Prefab Sprout - Carnival 2000

Other things I've heard recently that I felt like playing more than once: a cover of Love's "Message to a Pretty" by an English band called the Duke Spirit. I have never heard a Love cover I didn't feel was worthy of posting. Love rules, and I applaud any band that seeks to carry that message. This one reminds me of Mazzy Star's cover of "Five String Serenade."
The Duke Spirit - A Message to a Pretty
Click here to purchase Duke Spirit's ep "Covered in Love."

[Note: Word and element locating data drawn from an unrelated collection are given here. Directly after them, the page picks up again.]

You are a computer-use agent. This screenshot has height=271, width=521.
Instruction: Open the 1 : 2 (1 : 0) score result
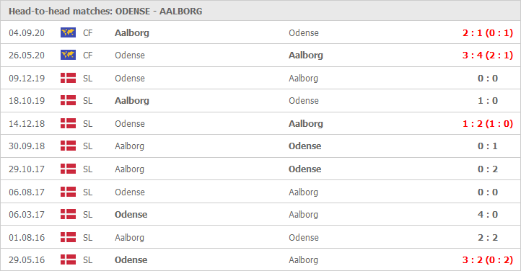pyautogui.click(x=487, y=124)
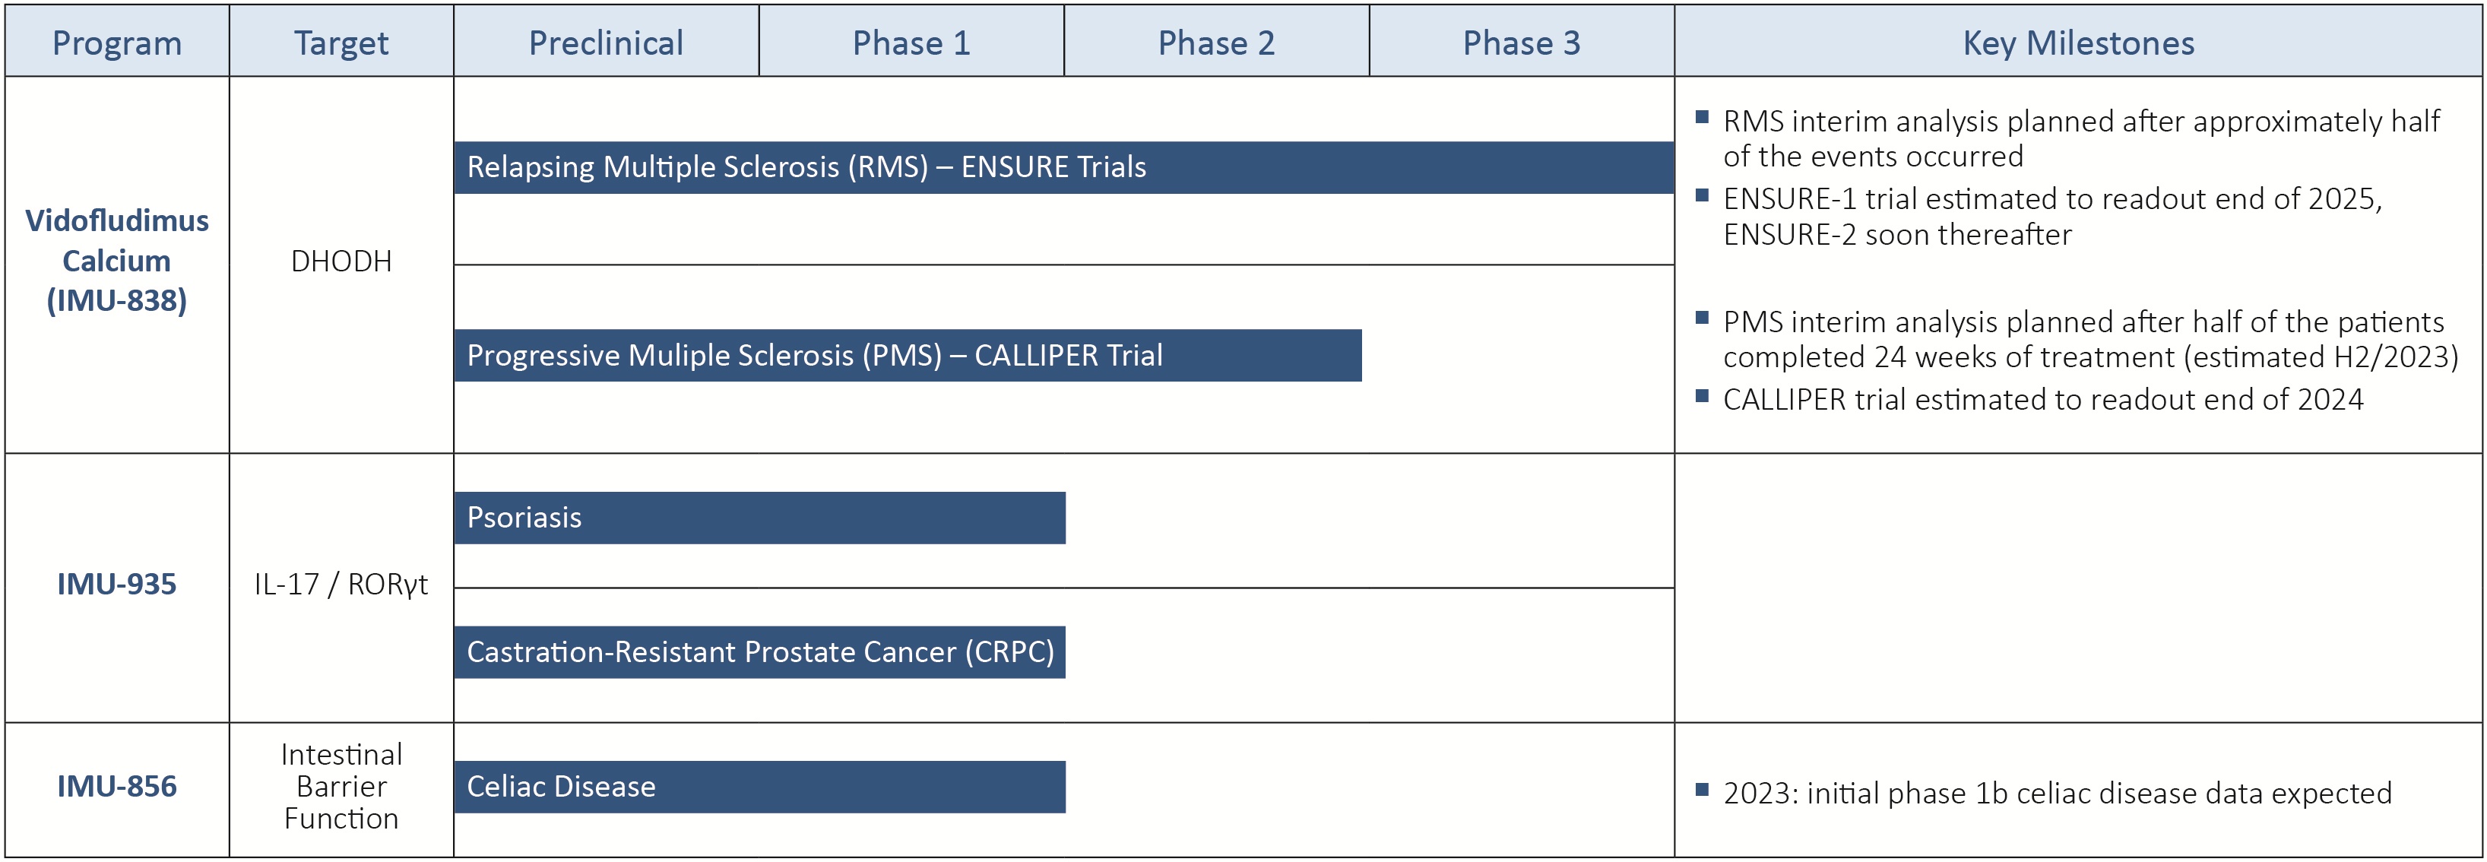Select the Preclinical column header
The height and width of the screenshot is (862, 2487).
coord(606,43)
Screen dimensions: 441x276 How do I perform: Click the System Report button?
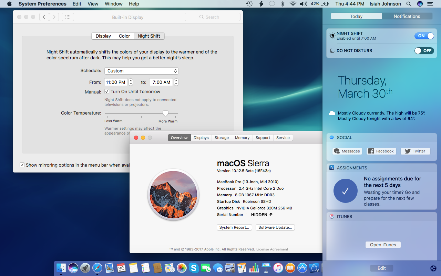[x=234, y=227]
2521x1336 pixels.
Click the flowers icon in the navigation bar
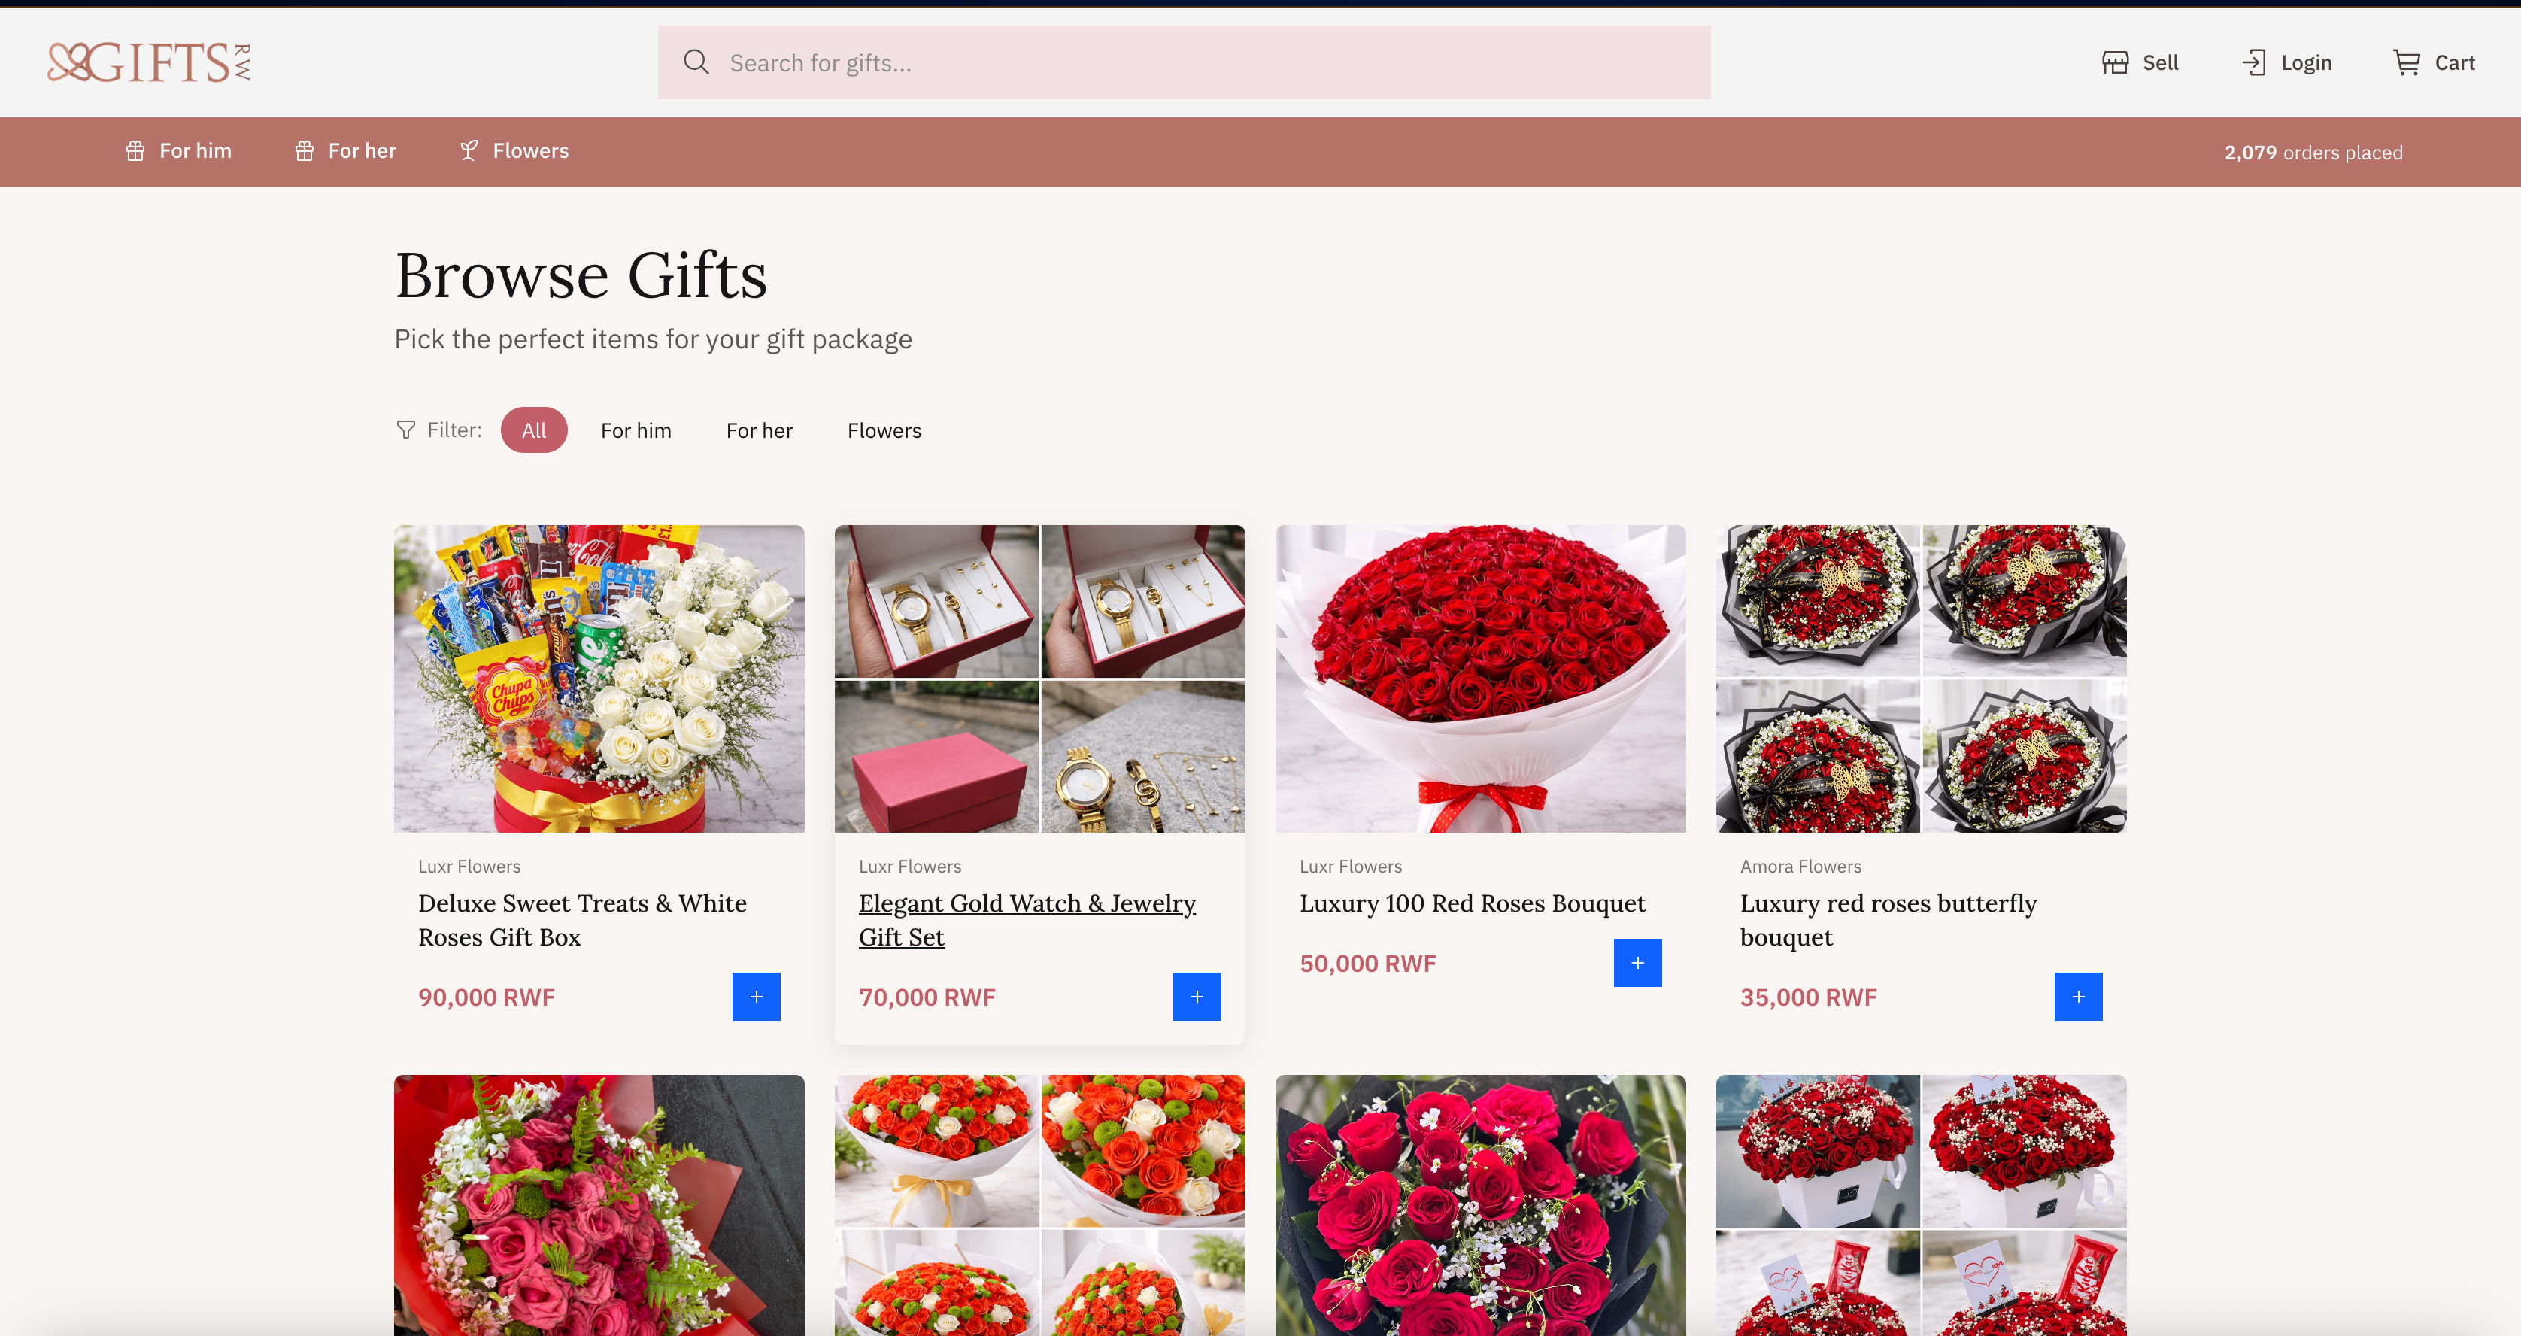click(470, 151)
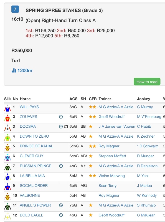Click the blue race number 7 badge

click(x=15, y=9)
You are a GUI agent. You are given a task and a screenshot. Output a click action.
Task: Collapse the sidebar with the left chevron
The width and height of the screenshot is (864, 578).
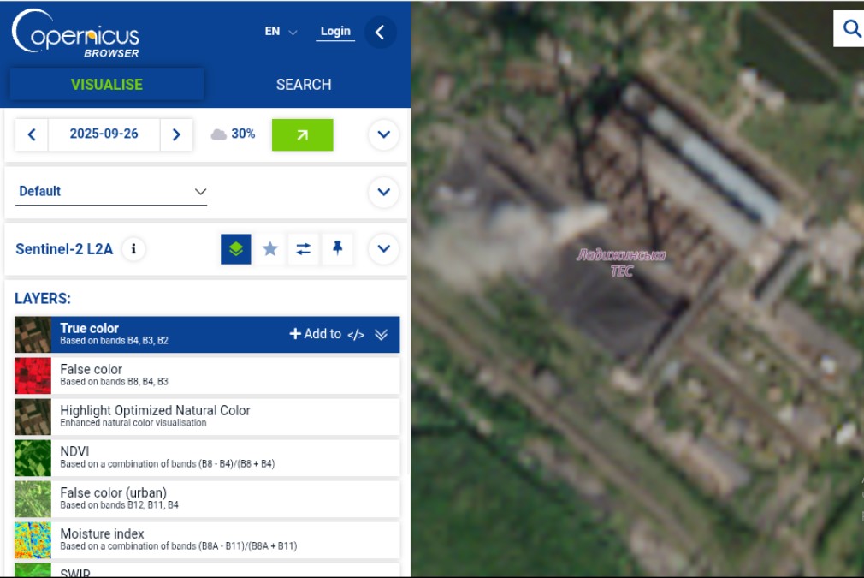tap(380, 33)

There is band from Wales that I've been enjoying a lot, called Los Campesinos! They sound like a cross between Arctic Monkeys and Camera Obscura. Very hyper verses and very sweet boy-girl harmonies in the chorus.
Los Campesinos! - We Throw Parties, You Throw Knives
Los Campesinos! website:

The Grammies were lame, what else is new. I'm glad the Dixie Chicks won a bunch of awards, even though I think Taking the Long Way Home is their weakest album. But in honor of all those trophies, I'm posting a version of Townes Van Zandt's "Snowing on Raton," sung by Pat Green, a country singer/songwriter very popular in Texas and unknown everywhere else, and Natalie Maines, the Chicks' lead singer.
Pat Green and Natalie Maines - Snowing on Raton

Also on the Grammies telecast, Mary J. Blige sang a song I hadn't heard in a long time, Barbara Ellison's "Stay with Me, Baby." The first version of that song I ever heard, back in the late 60's, was by Terry Reid, the English singer who was supposedly offered the job of singing lead in Led Zeppelin, but turned it down to pursue his solo career. Good thinking.